**Tasks to complete**.
1) In the excerpt on military recruitment, what are the soldiers in the "Sandbox" watching?
2) Repeat a passage from the excerpt on military recruitment, beginning at the words "We see this" and stopping after "positions of privilege.".

Far from peeling potatoes indeed, Chatterjee describes the typical
dining area with ice cream, waffle bars, lobster tails and elaborate
holiday dinners, all free to soldiers. Other facilities on big u$ bases
include a “mini mall” with stores like Burger King, KFC, McDonalds,
Pizza Hut and Green Beans Coffee. He goes on to describe the “Scorpions
Den”: “one is greeted by almost pitch darkness, the background music
from a one-hundred-seater open theater, the soft glow of laptops, and
the flickering lights of video games… There are also free popcorn, boxes
and boxes of bottled water… and a Dipping Dots ice cream machine.” Then
there is the “Sandbox” where “Dozens of soldiers sit slumped into fake
leather armchairs, playing war games or programs like Guitar Hero and
watching a Star Trek movie.” (Chatterjee, p.6-7)
We see this as a new stage in the history of military recruitment by the
oppressor nations. The brutal occupation forces of colonial powers in
the Third World more than a century ago acted in their own direct
interest. They were similar to the Conquistadors and settlers of North
America centuries earlier, when amerikans stole the land they now
occupy. The national unity they subsequently built on their stolen land
and wealth, provided for over a hundred years of relatively successful
forced military drafts. Today, however, amerikans like to pretend that
their prosperity is not built on genocide and slavery. Combined with
their very comfortable lives, the idea of going to war often seems not
just unappealing, but unnecessary. In other words, historical amnesia
may help undercut the oppressor nation as some don’t understand what it
takes to maintain their positions of privilege.

**Supplied entries**.
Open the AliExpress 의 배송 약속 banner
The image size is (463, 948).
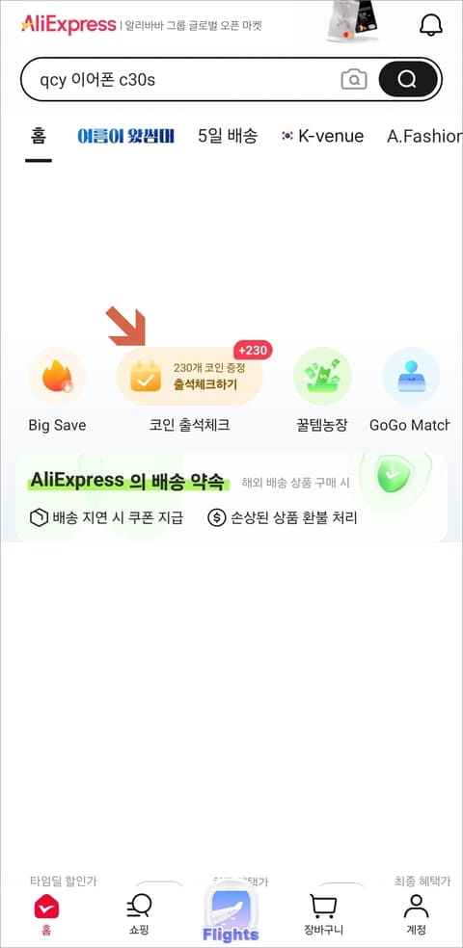232,497
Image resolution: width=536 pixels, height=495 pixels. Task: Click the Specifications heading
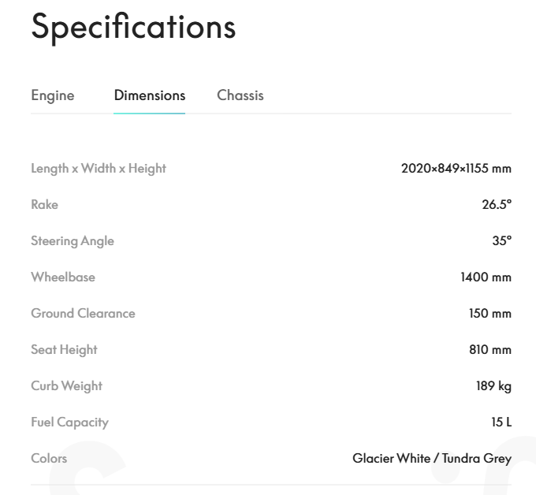133,27
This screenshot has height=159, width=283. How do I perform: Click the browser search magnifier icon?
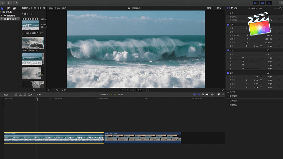tap(44, 8)
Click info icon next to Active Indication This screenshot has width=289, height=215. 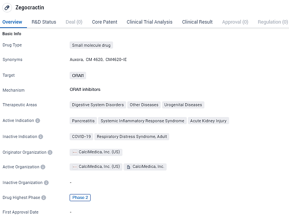point(38,121)
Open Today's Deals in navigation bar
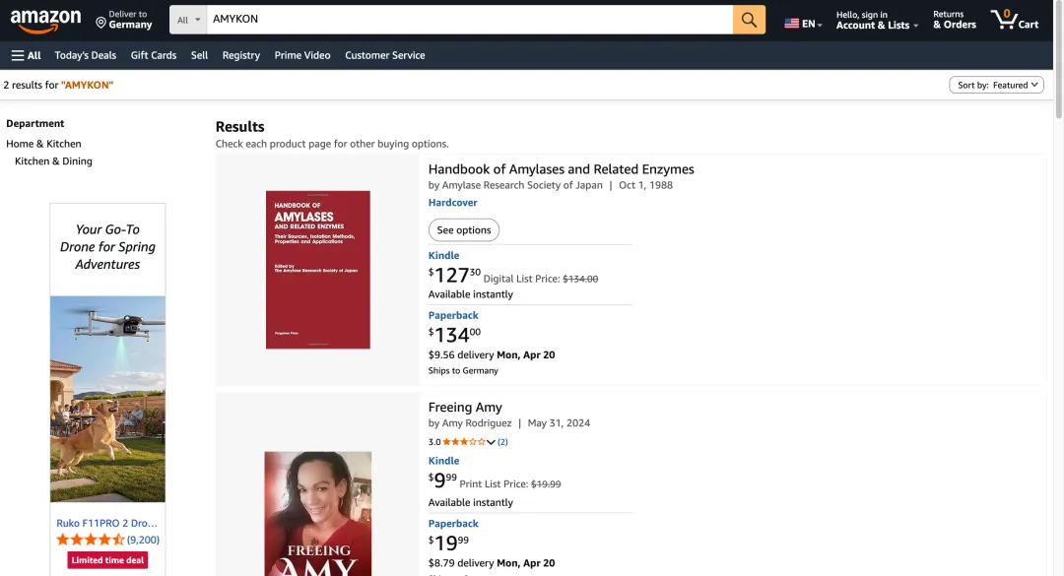Screen dimensions: 1064x576 pyautogui.click(x=86, y=55)
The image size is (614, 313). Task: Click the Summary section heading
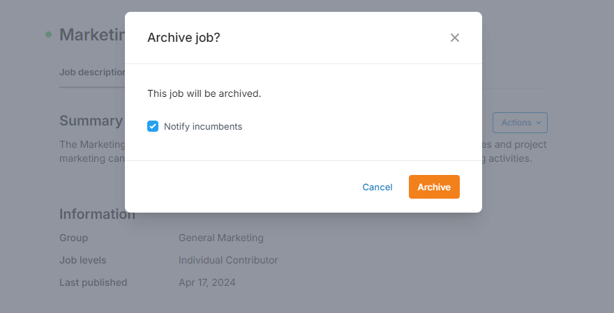[x=91, y=121]
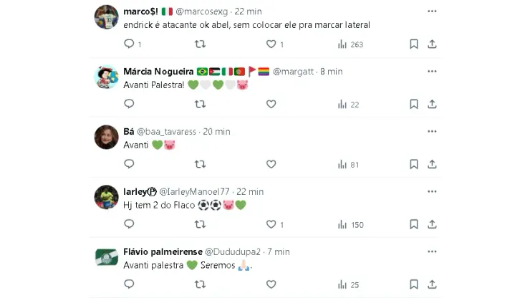The image size is (530, 298).
Task: Retweet Iarley's Flaco tweet
Action: tap(201, 225)
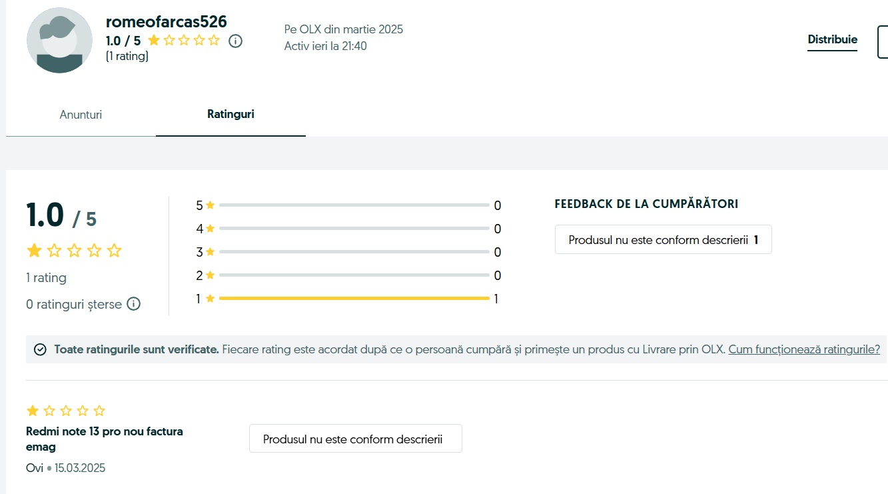Click Redmi note 13 pro review title

104,439
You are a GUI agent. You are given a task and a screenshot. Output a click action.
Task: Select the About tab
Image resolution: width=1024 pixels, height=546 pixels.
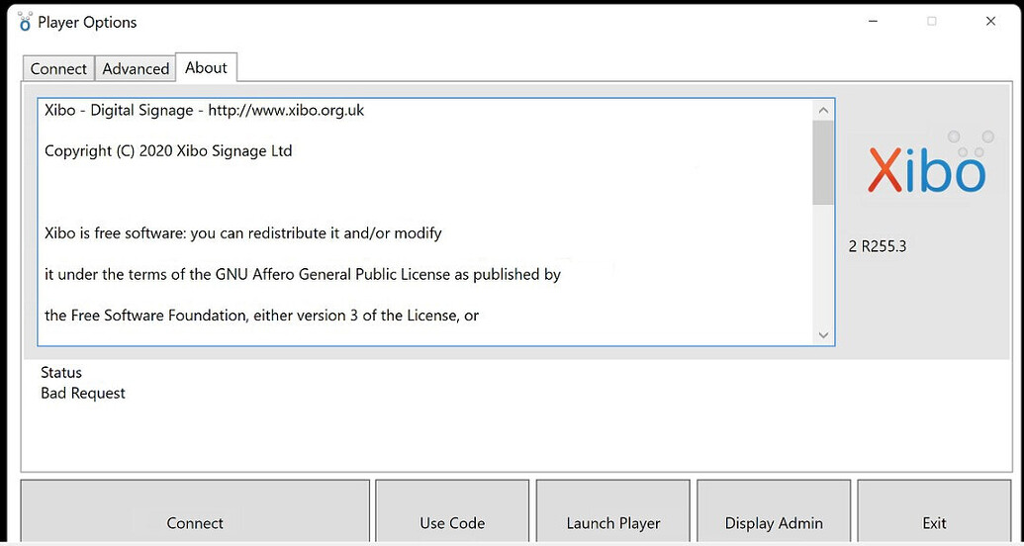[206, 67]
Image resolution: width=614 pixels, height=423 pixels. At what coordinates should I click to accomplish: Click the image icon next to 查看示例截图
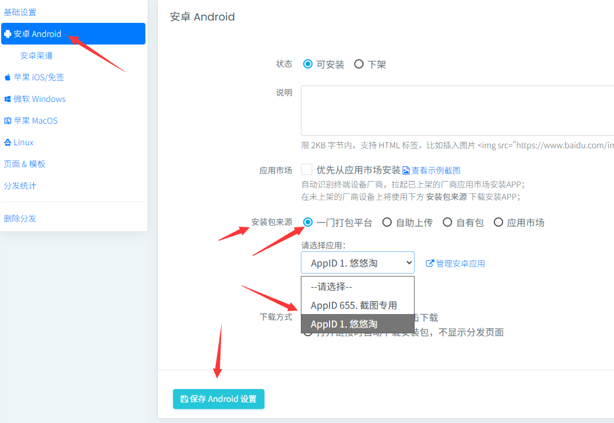[x=406, y=170]
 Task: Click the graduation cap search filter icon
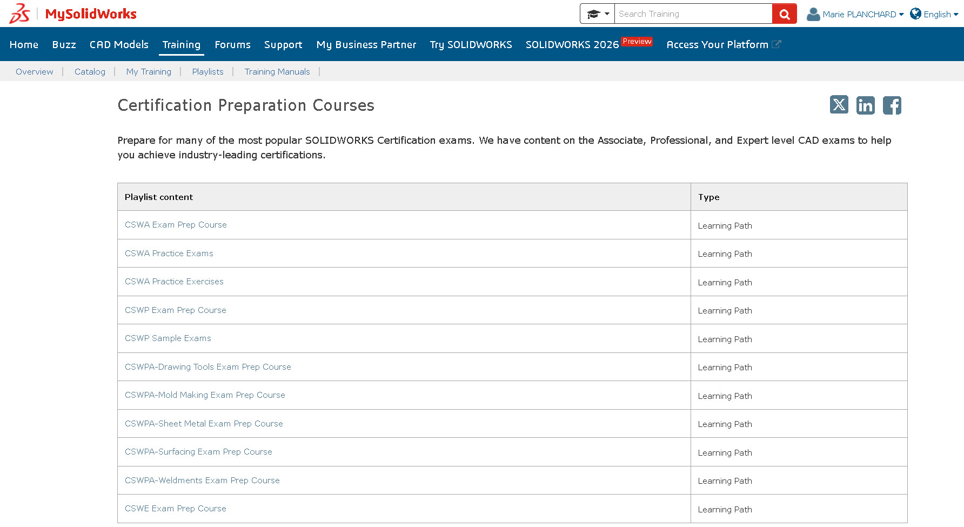pos(593,14)
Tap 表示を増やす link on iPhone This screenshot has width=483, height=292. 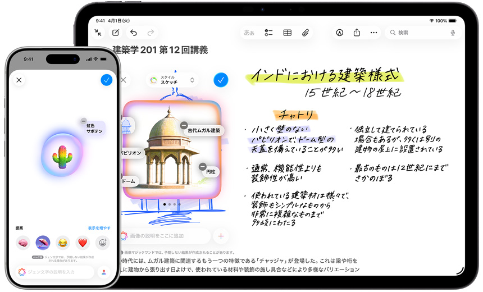pos(99,228)
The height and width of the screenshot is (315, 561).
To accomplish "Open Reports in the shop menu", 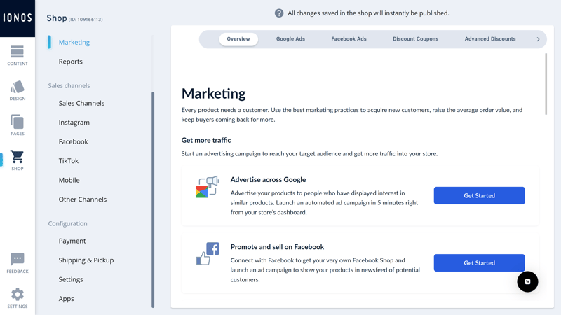I will coord(71,62).
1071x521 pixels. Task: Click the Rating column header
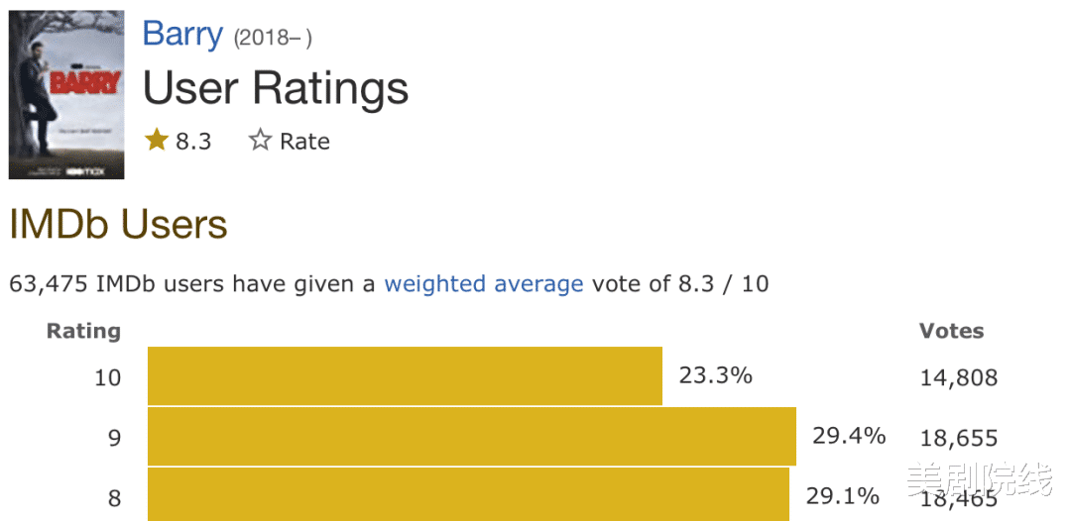click(x=83, y=332)
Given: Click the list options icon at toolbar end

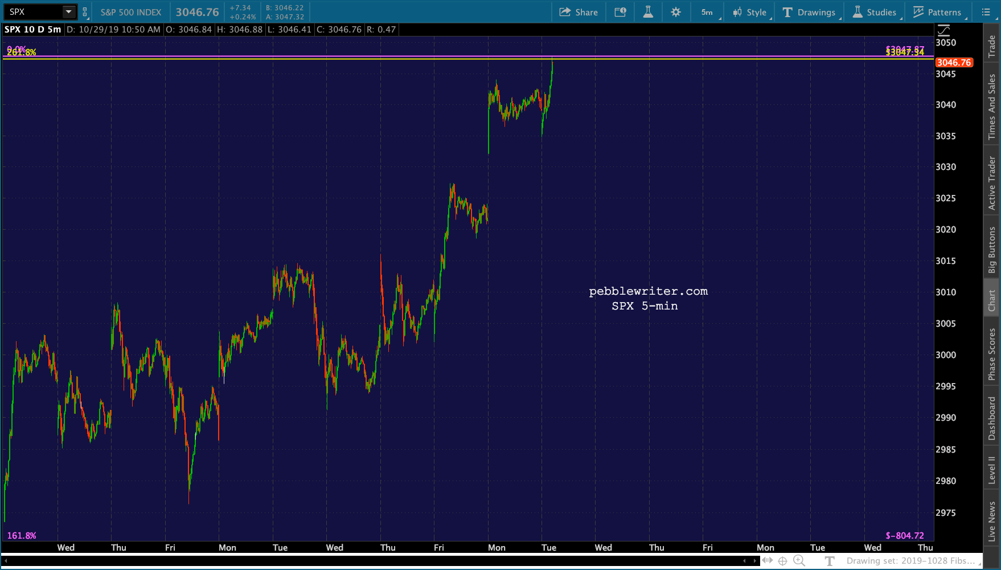Looking at the screenshot, I should (x=986, y=12).
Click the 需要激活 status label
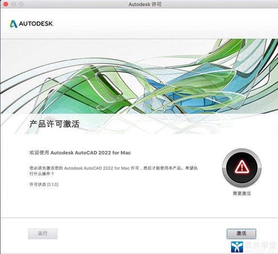The height and width of the screenshot is (254, 278). point(242,194)
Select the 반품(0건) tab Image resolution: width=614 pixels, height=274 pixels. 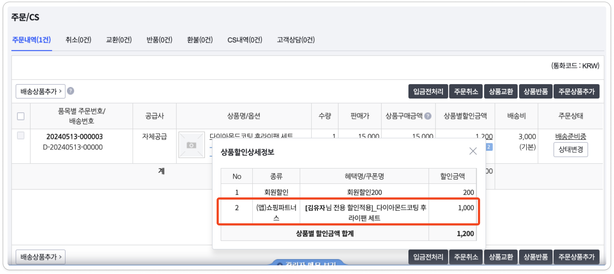point(159,40)
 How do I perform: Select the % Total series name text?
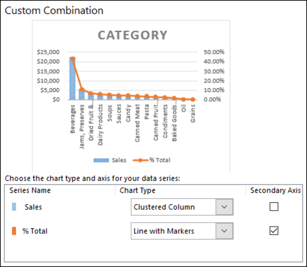pos(35,231)
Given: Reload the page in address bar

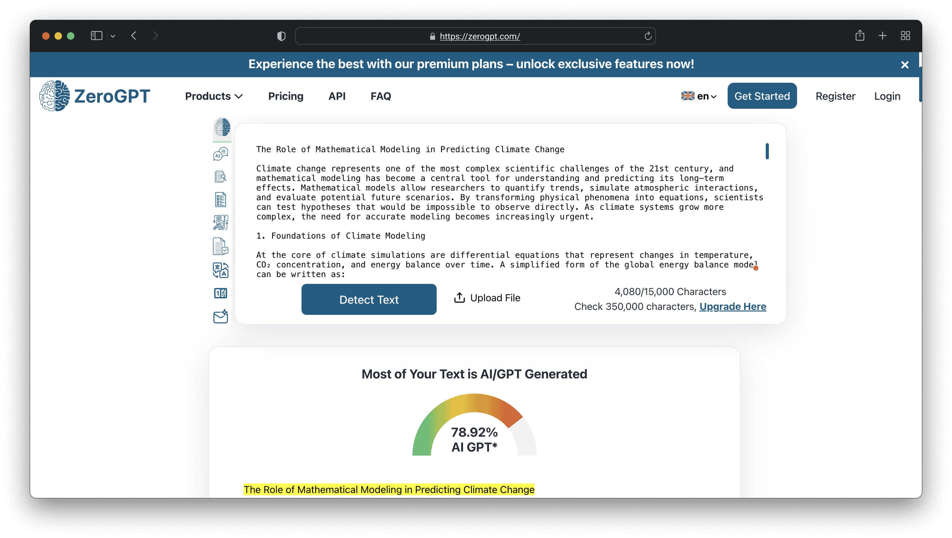Looking at the screenshot, I should tap(647, 36).
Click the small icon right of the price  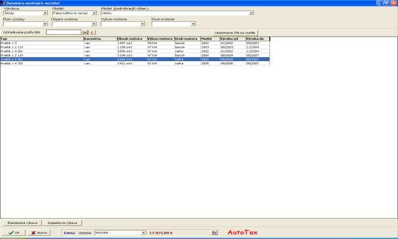click(215, 232)
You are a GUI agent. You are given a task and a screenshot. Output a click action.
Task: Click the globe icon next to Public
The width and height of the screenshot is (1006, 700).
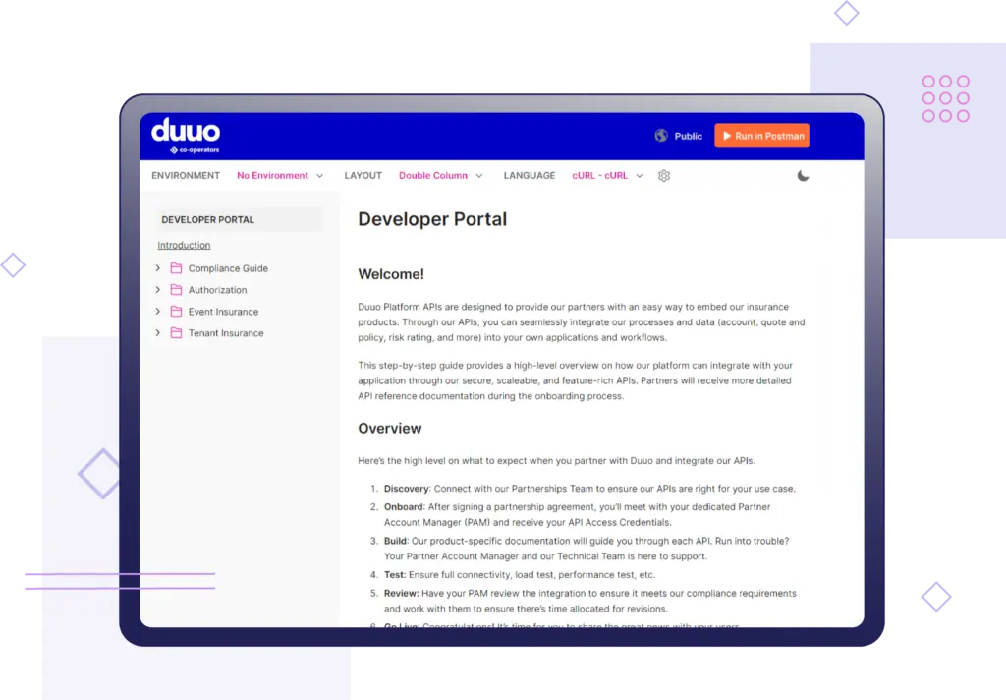tap(663, 136)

**Results of the tasks**.
1) A Star Trek movie.

2)
We see this as a new stage in the history of military recruitment by the
oppressor nations. The brutal occupation forces of colonial powers in
the Third World more than a century ago acted in their own direct
interest. They were similar to the Conquistadors and settlers of North
America centuries earlier, when amerikans stole the land they now
occupy. The national unity they subsequently built on their stolen land
and wealth, provided for over a hundred years of relatively successful
forced military drafts. Today, however, amerikans like to pretend that
their prosperity is not built on genocide and slavery. Combined with
their very comfortable lives, the idea of going to war often seems not
just unappealing, but unnecessary. In other words, historical amnesia
may help undercut the oppressor nation as some don’t understand what it
takes to maintain their positions of privilege.